Task material:
◆ ◆ ◆ ◆

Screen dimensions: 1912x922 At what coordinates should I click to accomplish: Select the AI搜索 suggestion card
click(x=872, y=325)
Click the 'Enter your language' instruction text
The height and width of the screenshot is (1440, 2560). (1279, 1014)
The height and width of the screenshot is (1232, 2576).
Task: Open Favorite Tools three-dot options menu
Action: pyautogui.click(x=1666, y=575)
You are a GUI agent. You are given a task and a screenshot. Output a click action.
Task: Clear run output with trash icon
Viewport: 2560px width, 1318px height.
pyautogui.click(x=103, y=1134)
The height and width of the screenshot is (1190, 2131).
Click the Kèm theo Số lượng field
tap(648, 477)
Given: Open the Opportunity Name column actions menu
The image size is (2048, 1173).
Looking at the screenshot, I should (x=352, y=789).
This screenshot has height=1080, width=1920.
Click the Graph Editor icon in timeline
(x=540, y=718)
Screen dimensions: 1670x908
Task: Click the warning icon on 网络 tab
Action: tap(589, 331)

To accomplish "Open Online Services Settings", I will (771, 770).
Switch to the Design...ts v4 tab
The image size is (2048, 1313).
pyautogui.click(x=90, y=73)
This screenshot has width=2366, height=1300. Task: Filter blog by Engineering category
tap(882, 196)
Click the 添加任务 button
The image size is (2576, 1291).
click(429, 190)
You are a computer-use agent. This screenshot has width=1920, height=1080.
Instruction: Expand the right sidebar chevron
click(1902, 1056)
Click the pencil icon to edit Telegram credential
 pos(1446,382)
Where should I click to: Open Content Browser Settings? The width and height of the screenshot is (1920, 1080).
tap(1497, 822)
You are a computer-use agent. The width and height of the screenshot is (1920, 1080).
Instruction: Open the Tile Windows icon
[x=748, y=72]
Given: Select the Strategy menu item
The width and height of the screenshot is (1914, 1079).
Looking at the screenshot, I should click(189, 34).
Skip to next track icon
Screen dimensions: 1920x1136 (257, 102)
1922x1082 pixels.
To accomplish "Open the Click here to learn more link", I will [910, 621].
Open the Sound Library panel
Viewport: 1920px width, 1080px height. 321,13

◆ ◆ ◆ ◆

Problem: Using the records above, list each line that includes "agent".

Result:
You are a GUI agent. You are given a task and a screenshot. Output a click action.
You are a computer-use agent. This screenshot has width=1920, height=1080.
You are a computer-use agent. The width and height of the screenshot is (1920, 1080).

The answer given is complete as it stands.